Solar Flare Domino Effect Also Seen in Thousands of Stars
A recent study shows that secondary stellar eruptions are not unique to the Sun but are common across thousands of stars in our galaxy.

A surprising discovery reveals that the domino-like solar eruptions are not exclusive to the Sun but also occur in thousands of stars throughout our galaxy. This finding, conducted by a team at Tufts University and published in The Astrophysical Journal, broadens our understanding of stellar energy dynamics. Led by PhD student Veronica Pratt, the research shows that sympathetic flares — secondary events triggered by an initial energetic eruption — happen in common stars, not just our Sun.

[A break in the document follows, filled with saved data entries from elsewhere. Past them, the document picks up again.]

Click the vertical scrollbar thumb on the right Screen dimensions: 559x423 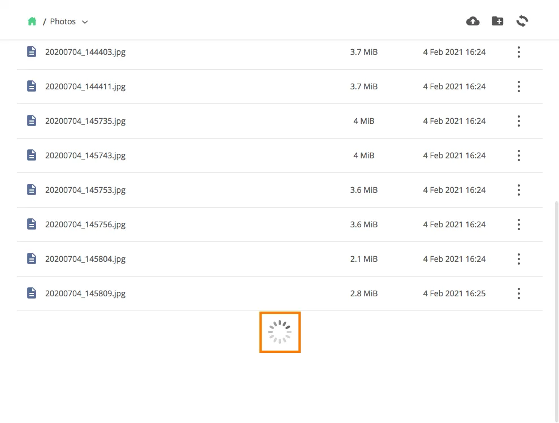[x=556, y=311]
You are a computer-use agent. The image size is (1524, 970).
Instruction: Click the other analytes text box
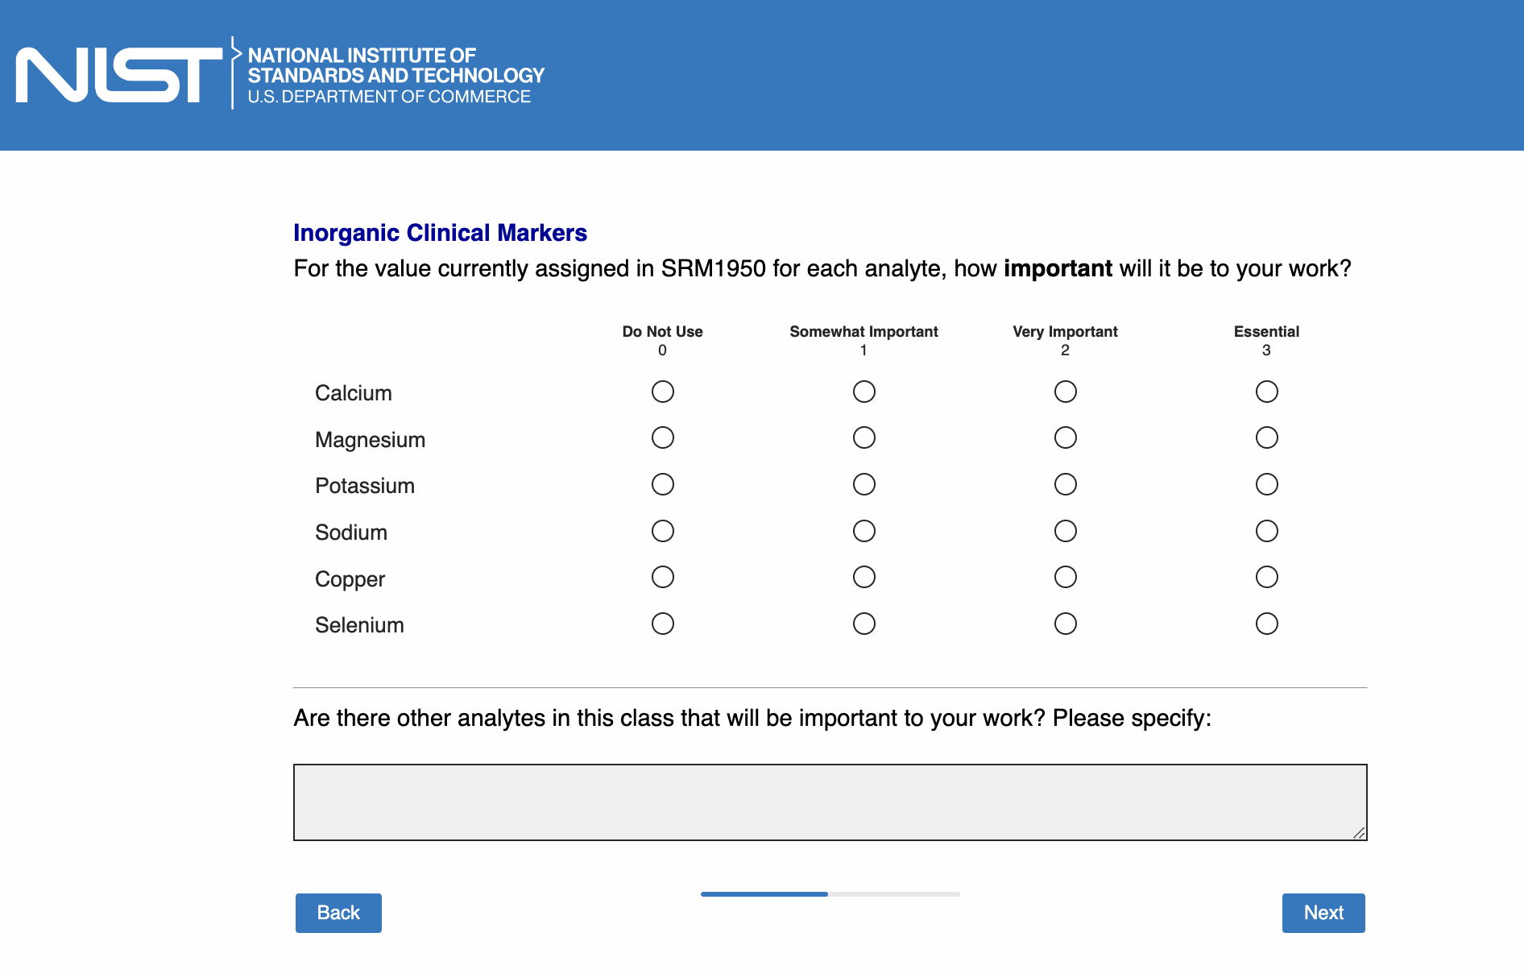[x=830, y=802]
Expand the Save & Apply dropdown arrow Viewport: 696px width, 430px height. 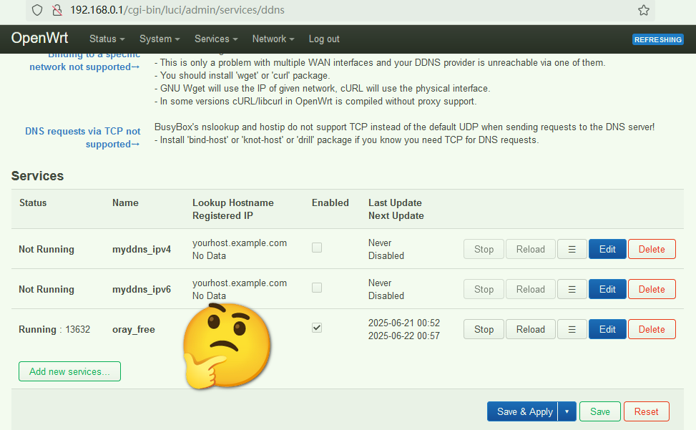567,411

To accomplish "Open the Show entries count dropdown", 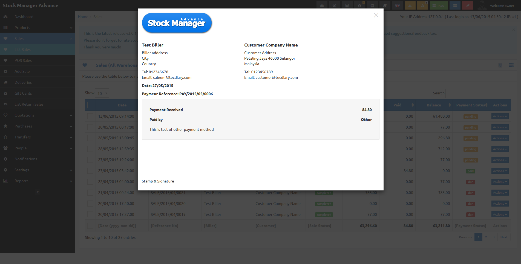I will point(102,93).
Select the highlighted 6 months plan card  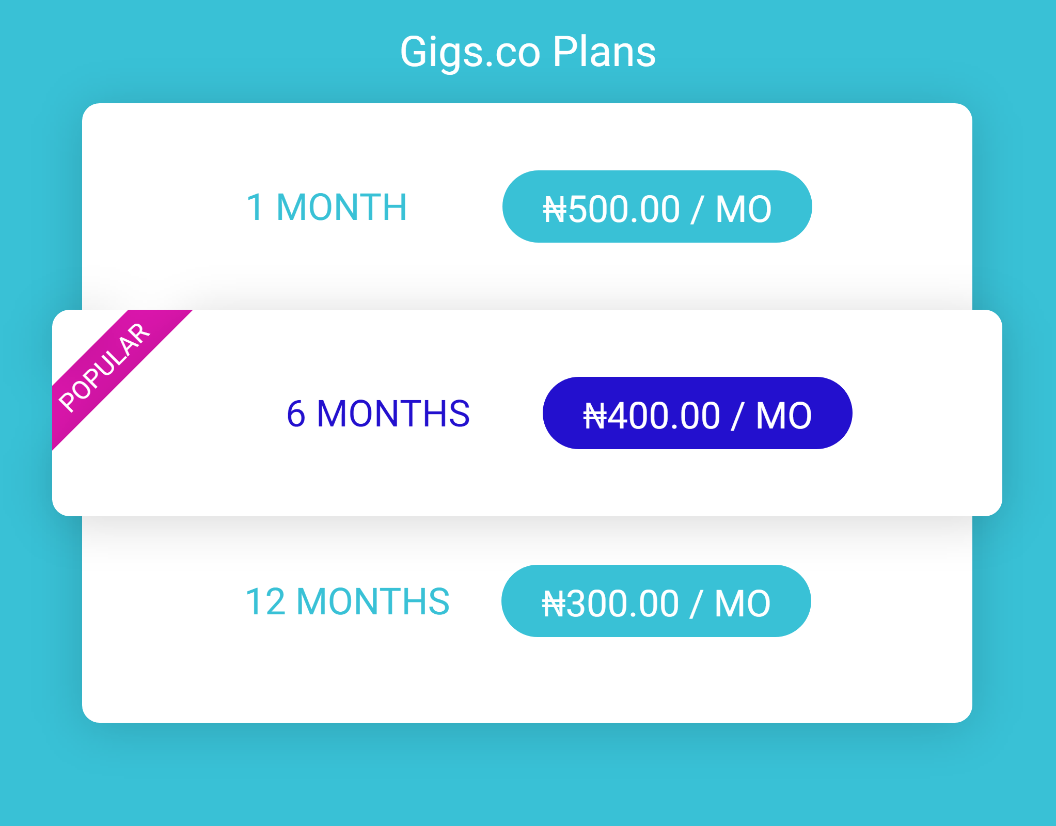527,413
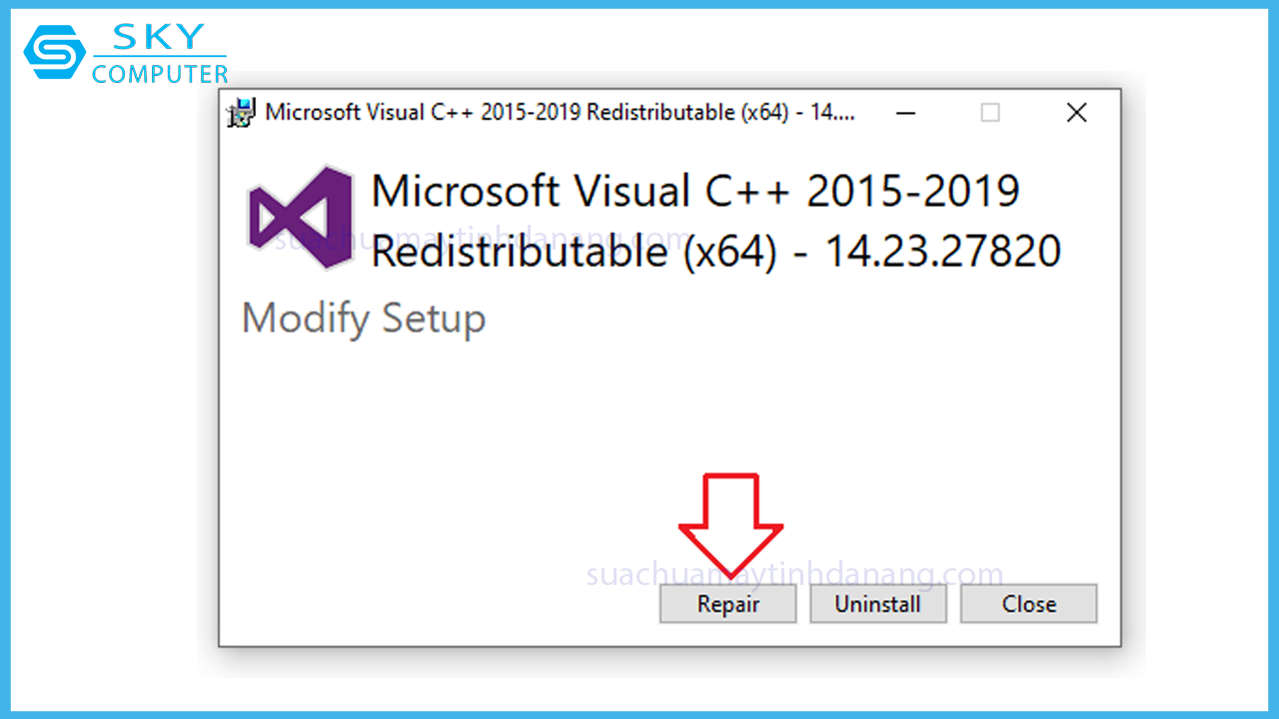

Until now, astrophysicists knew that about 5% of solar flares produce these secondary events, but there was no evidence they were a universal pattern in other stars. The study analyzed data from over 16,000 stars observed by NASA’s Transit Survey Satellite (TSS), a project aimed at finding potentially habitable exoplanets in distant galaxies. The team used a specialized algorithm called TOFFEE to detect and differentiate related eruptions from independent ones, analyzing more than 200,000 stellar events.
The results showed that the occurrence rate of sympathetic flares ranges between 4% and 9%, similar to the Sun’s. This suggests a universal mechanism behind these energetic explosions across different types of stars. The breakthrough was possible thanks to TOFFEE, an algorithm that distinguishes whether a rapid series of flashes are related events or random coincidences. The presence of this pattern in so many stars indicates that the energetic processes driving solar eruptions are also active elsewhere in the galaxy, raising new questions about stellar physics and magnetic activity on a galactic scale.